O DIA EM QUE FUI PRESO
Minha mãe degustava um prato de sopa
quando os demônios entraram em casa
e me pegaram surpreendido pelo estupor
da invasão e das ervilhas que ainda flutuavam
no caldo fatidicamente inacabado.
Temi por mamãe e seu coração frágil
que estava em frangalhos desde a morte
do cão de uma vizinha que lhe visitava,
dizia ter tido ele mais direito ao seu amor que eu,
pobre dela, pobre de mim não houve piedade
e insistiam saber de algo sobre minha vida
nos bordéis e nas casas de jogos
e ao voltarem do meu quarto carregavam
em pares, pois havia muitas, todas as cartas
que tinham-me sido confiadas pelas prostitutas,
foi um golpe terrível para Clara, minha irmã,
saber do irmão alcoviteiro e em desespero lúdico
rasgou as parcas roupas e passou a copular animalesca
no sofá em frente a janela da que dava vista a igreja
esfregando despudoradamente seu corpo desnudo
nas espalhadas cinzas do meu pai cremado há dois anos
que morreu de tuberculose.
Eu não lhe podia ver o ódio e o sadismo no rosto e nas curvas
porém não conseguia fechar os olhos como se parte
da minha alma também estivesse louca,
quando acabou a horripilante cena deixaram-na derramada
entre lágrimas e sangue em cima das cartas
as quais lia uma a uma, com comprovado repúdio
entre um cigarro e outro.

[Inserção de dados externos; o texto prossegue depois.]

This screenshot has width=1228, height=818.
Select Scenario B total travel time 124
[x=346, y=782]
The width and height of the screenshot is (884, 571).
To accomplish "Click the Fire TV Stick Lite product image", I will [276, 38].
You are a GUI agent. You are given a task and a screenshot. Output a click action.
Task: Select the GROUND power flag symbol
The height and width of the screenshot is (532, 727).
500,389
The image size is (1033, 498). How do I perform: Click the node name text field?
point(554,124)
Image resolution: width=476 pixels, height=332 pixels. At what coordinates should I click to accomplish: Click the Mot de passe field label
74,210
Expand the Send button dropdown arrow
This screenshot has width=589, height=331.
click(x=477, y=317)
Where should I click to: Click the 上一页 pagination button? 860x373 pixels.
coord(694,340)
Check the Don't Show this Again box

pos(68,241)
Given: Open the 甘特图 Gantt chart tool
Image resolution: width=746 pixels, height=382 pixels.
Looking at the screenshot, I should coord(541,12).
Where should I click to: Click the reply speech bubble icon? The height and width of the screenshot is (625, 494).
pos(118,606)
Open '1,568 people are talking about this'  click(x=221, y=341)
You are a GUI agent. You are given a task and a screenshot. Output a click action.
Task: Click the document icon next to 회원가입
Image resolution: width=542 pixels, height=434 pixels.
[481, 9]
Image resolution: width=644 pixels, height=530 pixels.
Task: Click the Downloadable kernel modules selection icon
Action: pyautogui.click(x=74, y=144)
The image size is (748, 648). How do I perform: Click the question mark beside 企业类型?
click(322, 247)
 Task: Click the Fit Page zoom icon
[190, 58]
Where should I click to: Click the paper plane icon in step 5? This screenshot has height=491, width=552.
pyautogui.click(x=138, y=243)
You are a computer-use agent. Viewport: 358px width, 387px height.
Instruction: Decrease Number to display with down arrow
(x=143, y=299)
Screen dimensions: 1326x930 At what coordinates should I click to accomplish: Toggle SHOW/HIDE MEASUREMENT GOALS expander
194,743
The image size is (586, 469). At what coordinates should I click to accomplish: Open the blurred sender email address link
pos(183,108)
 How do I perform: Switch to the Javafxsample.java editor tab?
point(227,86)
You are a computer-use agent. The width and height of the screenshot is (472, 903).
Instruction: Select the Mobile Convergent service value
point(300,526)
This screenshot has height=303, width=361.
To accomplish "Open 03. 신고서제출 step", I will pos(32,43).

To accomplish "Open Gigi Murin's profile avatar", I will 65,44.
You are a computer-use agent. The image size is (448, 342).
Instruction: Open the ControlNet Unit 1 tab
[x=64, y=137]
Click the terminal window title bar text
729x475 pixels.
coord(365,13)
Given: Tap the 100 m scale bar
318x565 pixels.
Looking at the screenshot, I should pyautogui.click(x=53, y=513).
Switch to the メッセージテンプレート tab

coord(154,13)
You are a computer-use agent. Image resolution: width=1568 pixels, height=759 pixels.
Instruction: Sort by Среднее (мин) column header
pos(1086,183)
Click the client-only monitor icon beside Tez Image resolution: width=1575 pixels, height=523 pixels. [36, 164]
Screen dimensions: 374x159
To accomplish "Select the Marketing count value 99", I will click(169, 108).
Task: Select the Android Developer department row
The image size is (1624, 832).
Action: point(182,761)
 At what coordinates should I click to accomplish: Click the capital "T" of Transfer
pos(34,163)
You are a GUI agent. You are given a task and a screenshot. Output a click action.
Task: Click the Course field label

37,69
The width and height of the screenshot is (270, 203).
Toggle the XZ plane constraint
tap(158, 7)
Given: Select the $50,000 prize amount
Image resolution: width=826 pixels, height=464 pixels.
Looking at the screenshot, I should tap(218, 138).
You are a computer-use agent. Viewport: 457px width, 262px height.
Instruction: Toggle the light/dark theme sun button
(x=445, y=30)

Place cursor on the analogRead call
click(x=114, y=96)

Soube mais tarde
que minha irmã durante 10 anos seguidos
foi a mais requisitada das putas e escrevia-lhe cartas da prisão
e só obtinha monossílabos acompanhados de camisinhas
enquanto minha mãe nunca terminou a sopa
pois não havia forças para levantar a colher
e viveu o inferno antes de morrer esbravejando
que saímos e deixamos a porta aberta.